» Aim of the task: Can you reproduce the material word for word, starting at its first line and stopping after the line that contains "(x=172, y=292)"?

• • •

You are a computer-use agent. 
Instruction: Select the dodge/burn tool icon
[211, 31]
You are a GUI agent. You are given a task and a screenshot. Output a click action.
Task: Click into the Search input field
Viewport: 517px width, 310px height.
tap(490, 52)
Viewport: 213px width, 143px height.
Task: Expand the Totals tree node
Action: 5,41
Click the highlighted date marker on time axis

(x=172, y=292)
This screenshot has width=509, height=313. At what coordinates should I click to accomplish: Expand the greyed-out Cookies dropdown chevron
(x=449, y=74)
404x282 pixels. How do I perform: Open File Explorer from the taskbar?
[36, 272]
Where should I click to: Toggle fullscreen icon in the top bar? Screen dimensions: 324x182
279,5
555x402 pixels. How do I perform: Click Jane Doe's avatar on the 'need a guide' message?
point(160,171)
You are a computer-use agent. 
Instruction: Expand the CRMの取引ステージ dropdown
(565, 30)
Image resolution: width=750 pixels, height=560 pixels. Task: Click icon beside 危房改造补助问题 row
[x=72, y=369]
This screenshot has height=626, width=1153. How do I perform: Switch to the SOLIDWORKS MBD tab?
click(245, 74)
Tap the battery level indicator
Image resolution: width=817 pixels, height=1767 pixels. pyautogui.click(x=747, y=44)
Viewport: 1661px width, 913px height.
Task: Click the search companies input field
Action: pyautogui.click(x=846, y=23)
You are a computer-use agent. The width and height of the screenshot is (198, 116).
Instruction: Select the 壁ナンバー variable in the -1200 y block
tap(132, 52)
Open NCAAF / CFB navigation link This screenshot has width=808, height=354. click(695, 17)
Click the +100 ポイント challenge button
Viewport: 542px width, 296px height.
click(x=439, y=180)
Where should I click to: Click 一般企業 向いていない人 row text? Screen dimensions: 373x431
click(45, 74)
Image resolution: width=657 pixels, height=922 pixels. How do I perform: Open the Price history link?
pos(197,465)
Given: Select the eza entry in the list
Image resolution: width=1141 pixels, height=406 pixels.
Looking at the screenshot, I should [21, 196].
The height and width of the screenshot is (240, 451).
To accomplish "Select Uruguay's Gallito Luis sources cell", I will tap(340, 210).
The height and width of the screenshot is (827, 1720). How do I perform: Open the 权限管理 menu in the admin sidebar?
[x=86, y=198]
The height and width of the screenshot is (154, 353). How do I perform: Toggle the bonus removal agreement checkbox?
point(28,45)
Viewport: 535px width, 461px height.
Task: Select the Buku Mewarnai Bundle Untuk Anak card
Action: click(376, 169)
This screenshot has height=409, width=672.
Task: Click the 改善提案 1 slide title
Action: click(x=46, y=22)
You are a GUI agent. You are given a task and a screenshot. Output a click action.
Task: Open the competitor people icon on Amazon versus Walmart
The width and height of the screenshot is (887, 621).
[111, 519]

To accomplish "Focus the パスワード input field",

• • •

» Solution to this task:
You are a computer-use agent. 
Instruction: Select the dodge/burn tool icon
[211, 31]
You are a GUI agent. You are given a task and a screenshot. Output a click action.
Task: Click into the Search input field
Viewport: 517px width, 310px height.
tap(490, 52)
Viewport: 213px width, 143px height.
Task: Expand the Totals tree node
Action: 5,41
Click the highlighted date marker on time axis

(x=172, y=292)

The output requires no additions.